◆ Selected excerpt:

---*---

The only things that is changing is when predicting the next q value.

In DQN without target, the online network with weights **$\theta$** is used:

$y = r_t + \gamma \cdot \max_{a \in A}(\hat{Q}_{\pi}(s_{t+1}, a; \theta))$


whereas with DQN with target network, the target q-network (a delayed copy of the q-network) with weights **$\theta^\prime$** is used instead:

$y = r_t + \gamma \cdot \max_{a \in A}(\hat{Q}_{\pi}(s_{t+1}, a; \theta^\prime))$


### Exercise (5 minutes): write the DQN update with target network

**HINT**: it is exactly the same as `dqn_update_no_target` except for computing the next q-values

In [13]:
def dqn_update(
    q_net: QNetwork,
    q_target_net: QNetwork,
    optimizer: th.optim.Optimizer,
    replay_buffer: ReplayBuffer,
    batch_size: int,
    gamma: float,
) -> None:
    """
    Perform one gradient step on the Q-network
    using the data from the replay buffer.

    :param q_net: The Q-network to update
    :param q_target_net: The target Q-network, to compute the td-target.
    :param optimizer: The optimizer to use
    :param replay_buffer: The replay buffer containing the transitions
    :param batch_size: The minibatch size, how many transitions to sample
    :param gamma: The discount factor
    """

    # Sample the replay buffer and convert them to PyTorch tensors
    replay_data = replay_buffer.sample(batch_size).to_torch()

    with th.no_grad():
        ### YOUR CODE HERE
        # TODO: use the target q-network instead of the online q-network
        # to compute the next values

        # Compute the Q-values for the next observations (batch_size, n_actions)

---*---

◆ Data:
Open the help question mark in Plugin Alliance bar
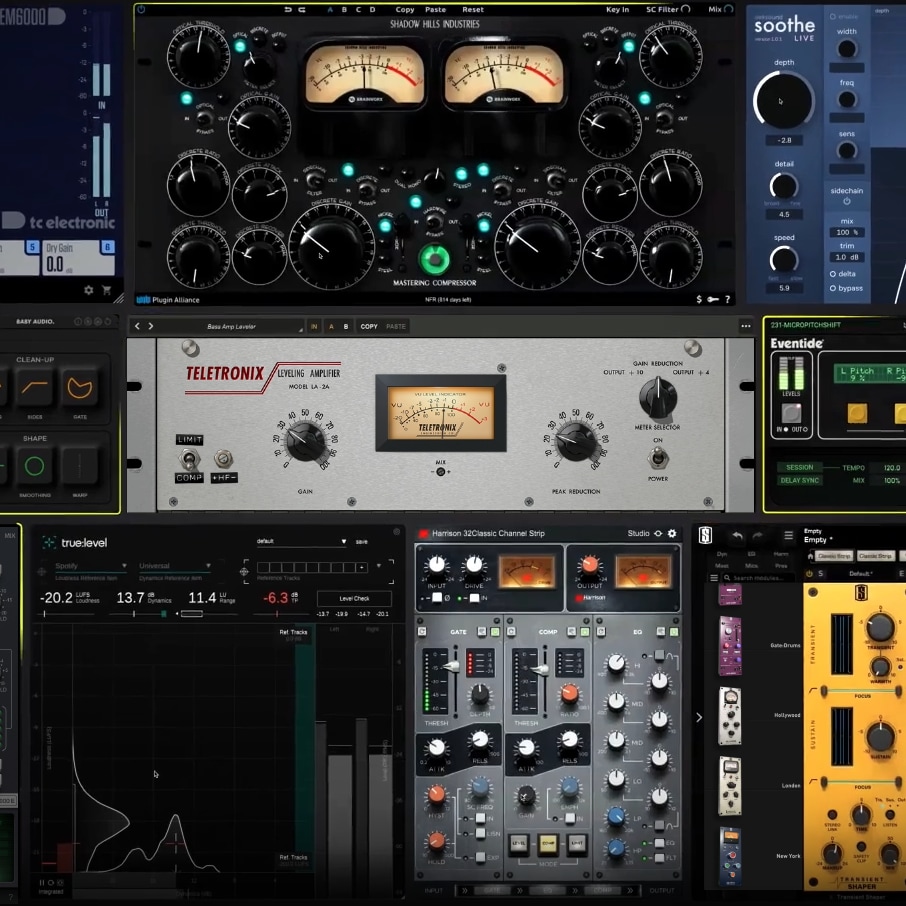The width and height of the screenshot is (906, 906). (x=727, y=299)
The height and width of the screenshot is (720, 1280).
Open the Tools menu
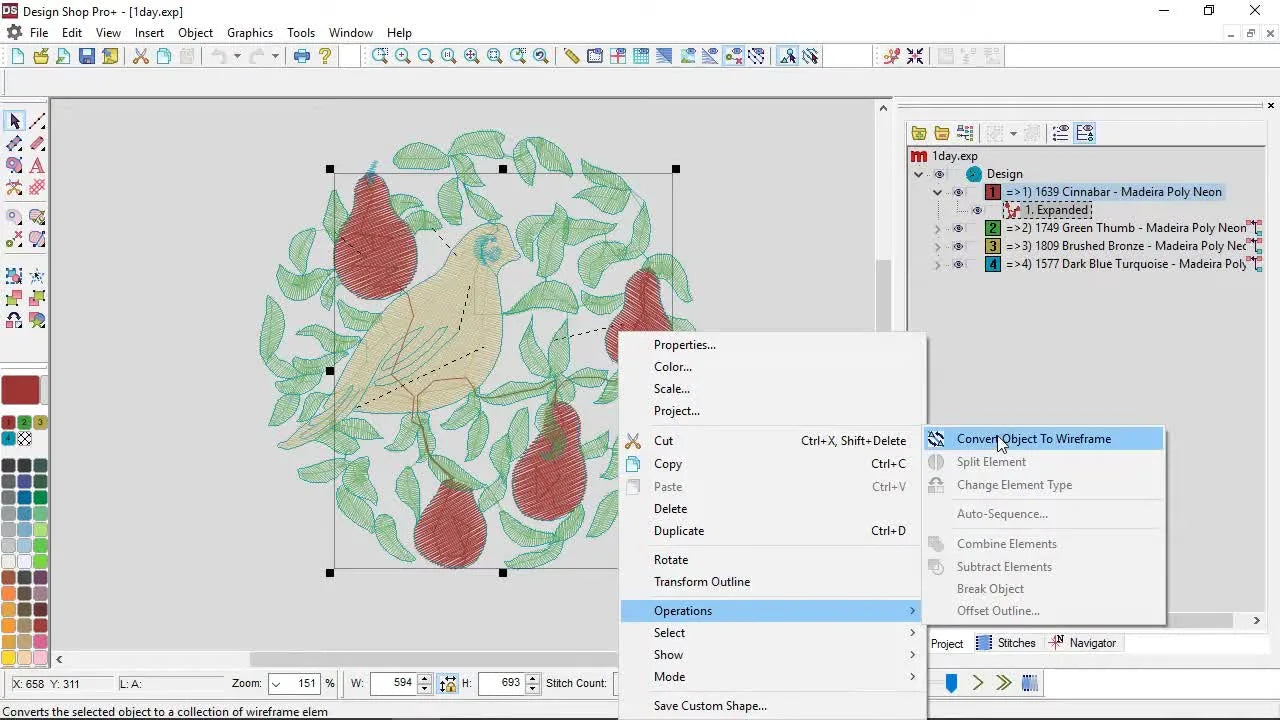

---*---

◆ Jobs:
• 1. List every parameter of the `dqn_update` function in the DQN excerpt.
• 2. Transcribe the DQN excerpt from "# Sample the" to "observations (batch_size, n_actions)".
The listing is separate material and is unrelated to the DQN excerpt.

◆ Task-by-task results:
• 1. q_net, q_target_net, optimizer, replay_buffer, batch_size, gamma

• 2.
# Sample the replay buffer and convert them to PyTorch tensors
    replay_data = replay_buffer.sample(batch_size).to_torch()

    with th.no_grad():
        ### YOUR CODE HERE
        # TODO: use the target q-network instead of the online q-network
        # to compute the next values

        # Compute the Q-values for the next observations (batch_size, n_actions)